LAC Main Seminar Series: Mind and machine: rooting out corrupt politicians

Convener: David Doyle, University of Oxford

Speaker: Nelson Ruiz, University of Essex

 

nelson ruiz

Bio

I am a Leverhulme Early Career Fellow, Senior Lecturer (~Associate Prof) and Head of the Political Economy Research Division at the Government Department at the University of Essex. I am also a Senior Visiting Fellow at the LSE Government Department, an Associate Member at Nuffield College University of Oxford, and an Associate Member at the Department of Politics and International Relations (DPIR). I completed my PhD at the London School of Economics and Political Science.  

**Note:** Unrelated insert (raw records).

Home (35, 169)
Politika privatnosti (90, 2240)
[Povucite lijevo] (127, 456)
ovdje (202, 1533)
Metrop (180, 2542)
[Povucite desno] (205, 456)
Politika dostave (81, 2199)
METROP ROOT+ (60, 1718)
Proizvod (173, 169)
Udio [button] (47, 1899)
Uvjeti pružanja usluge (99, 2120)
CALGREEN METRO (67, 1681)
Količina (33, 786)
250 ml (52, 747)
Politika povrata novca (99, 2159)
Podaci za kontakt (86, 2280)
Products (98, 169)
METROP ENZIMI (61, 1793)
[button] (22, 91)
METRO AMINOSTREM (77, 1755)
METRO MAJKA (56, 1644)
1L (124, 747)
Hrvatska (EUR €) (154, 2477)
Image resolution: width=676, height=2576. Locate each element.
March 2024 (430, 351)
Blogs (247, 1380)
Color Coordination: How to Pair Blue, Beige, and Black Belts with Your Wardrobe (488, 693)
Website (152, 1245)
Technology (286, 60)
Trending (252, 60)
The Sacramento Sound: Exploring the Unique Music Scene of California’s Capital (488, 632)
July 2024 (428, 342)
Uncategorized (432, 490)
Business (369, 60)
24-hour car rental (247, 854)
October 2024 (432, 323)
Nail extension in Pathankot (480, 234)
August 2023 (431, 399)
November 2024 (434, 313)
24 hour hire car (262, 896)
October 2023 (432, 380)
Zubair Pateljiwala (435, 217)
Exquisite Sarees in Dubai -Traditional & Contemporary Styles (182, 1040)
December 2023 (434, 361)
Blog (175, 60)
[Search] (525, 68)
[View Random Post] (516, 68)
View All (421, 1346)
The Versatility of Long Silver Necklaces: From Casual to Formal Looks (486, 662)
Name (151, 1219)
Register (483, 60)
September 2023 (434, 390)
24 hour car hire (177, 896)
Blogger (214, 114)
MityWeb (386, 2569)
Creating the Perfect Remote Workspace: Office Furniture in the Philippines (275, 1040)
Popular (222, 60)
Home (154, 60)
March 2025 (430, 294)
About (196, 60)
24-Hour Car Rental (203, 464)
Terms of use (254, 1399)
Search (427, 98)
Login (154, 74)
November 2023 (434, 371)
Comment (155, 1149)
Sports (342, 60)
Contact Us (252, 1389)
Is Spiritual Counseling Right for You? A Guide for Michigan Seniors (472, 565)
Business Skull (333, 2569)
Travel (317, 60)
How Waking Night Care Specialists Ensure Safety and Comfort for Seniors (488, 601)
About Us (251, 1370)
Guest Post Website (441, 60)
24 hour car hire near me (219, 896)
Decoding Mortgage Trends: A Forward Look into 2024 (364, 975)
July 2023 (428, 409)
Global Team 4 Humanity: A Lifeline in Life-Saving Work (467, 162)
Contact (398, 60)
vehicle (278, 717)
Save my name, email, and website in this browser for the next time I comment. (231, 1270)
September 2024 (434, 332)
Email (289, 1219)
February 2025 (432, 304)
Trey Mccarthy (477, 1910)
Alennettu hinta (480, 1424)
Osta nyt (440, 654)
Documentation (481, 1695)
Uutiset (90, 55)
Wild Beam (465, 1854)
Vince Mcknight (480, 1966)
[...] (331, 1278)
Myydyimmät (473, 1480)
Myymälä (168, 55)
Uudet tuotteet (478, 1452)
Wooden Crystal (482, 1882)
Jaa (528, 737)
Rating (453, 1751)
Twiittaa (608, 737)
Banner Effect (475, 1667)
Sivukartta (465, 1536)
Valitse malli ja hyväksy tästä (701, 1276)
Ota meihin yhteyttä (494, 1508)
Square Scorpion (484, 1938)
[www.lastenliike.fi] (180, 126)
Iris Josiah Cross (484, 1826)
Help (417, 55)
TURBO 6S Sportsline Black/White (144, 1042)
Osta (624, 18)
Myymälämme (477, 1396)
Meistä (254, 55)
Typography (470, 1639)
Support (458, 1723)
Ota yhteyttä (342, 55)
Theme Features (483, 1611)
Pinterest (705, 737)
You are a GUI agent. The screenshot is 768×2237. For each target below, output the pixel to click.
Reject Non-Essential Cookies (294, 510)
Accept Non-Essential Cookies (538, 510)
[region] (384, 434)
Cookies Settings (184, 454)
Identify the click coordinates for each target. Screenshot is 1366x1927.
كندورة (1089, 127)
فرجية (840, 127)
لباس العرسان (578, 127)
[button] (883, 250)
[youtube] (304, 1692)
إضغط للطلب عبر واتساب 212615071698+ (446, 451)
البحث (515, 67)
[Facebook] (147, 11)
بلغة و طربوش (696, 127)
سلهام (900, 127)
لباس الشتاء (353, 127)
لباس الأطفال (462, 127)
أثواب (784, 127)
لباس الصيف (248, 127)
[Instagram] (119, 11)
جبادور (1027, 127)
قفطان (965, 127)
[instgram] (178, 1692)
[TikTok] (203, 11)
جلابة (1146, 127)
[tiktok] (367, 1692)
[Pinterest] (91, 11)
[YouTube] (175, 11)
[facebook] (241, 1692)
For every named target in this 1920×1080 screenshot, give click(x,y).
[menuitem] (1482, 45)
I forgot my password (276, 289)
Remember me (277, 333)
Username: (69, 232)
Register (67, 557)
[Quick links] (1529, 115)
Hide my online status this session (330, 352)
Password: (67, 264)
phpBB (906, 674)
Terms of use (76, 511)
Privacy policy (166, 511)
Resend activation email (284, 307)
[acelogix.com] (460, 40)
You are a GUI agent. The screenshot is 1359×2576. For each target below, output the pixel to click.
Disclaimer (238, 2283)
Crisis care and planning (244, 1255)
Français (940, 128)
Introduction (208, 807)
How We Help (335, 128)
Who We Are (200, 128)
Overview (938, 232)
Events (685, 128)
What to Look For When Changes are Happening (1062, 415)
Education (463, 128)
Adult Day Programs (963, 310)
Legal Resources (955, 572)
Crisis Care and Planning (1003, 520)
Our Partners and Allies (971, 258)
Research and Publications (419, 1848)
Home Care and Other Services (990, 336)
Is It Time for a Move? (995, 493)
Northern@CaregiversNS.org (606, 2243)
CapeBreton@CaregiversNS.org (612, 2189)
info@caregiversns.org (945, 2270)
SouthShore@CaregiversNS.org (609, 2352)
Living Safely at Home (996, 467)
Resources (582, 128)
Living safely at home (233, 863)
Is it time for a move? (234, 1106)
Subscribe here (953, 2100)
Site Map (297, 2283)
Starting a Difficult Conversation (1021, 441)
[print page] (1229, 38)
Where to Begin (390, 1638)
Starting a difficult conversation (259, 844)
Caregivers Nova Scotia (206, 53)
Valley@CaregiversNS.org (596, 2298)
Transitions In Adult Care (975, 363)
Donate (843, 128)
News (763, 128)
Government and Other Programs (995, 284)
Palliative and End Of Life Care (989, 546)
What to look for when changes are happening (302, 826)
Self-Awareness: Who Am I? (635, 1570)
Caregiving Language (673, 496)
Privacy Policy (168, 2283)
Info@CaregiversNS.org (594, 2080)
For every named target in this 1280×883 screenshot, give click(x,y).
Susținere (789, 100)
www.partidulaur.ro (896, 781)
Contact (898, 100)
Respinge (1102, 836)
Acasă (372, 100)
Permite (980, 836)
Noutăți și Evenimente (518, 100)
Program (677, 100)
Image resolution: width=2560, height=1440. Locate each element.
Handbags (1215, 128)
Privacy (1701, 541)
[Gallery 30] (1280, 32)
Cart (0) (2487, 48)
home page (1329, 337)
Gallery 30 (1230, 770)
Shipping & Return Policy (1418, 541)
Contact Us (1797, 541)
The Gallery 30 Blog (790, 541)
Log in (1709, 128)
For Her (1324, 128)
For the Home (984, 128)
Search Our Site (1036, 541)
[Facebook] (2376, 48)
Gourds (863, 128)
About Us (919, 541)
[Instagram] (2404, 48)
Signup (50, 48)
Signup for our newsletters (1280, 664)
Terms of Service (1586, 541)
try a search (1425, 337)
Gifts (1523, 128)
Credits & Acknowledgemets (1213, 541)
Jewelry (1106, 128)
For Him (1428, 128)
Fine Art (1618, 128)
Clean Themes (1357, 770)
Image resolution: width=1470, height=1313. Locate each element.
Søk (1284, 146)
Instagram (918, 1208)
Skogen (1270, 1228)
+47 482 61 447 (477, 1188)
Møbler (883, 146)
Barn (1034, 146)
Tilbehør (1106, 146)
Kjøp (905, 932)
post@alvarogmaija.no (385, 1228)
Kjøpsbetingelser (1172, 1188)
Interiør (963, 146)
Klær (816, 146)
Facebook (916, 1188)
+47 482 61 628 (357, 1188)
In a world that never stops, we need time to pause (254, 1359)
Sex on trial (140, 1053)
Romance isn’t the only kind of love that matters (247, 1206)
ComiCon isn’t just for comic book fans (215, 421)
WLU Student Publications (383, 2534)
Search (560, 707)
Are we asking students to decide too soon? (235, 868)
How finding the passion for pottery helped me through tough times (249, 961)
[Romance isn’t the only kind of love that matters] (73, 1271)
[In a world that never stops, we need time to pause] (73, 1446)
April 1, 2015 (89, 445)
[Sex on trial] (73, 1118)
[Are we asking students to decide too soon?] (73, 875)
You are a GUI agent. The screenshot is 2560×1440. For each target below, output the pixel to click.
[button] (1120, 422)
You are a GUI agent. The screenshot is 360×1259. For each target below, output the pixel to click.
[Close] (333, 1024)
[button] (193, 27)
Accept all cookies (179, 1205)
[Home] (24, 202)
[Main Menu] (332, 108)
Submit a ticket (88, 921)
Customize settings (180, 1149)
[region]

My research interests are in the political economy of development. Within this field, the main topic I am interested in is the role of money in politics. I am also interested in studying corruption, clientelism, and political selection. Most of my research involves the use of causal inference methods.

 

Abstract

Despite its consequences, voters keep electing corrupt politicians. One common explanation is that voters simply lack information on whether candidates are corrupt, yet studies that deliberately provide such information find electoral accountability is weak. Can we root out corrupt politicians? We take a novel approach: first, we employ machine learning to identify widely available political/personal characteristics that are predictive of corrupt practices in Colombia. We then design an experiment that varies the provision of these predictors to study if voters discriminate corrupt from non-corrupt politicians. Voters mostly behave consistently with the machine learning results -using campaign financial and aesthetic cues to avoid corrupt candidates- however, when hiding the non-corrupt candidate’s ballot photo, this increases the likelihood of voting for a corrupt candidate. Compared to the established findings, we show it is possible for voters to root out corrupt politicians with a novel approach.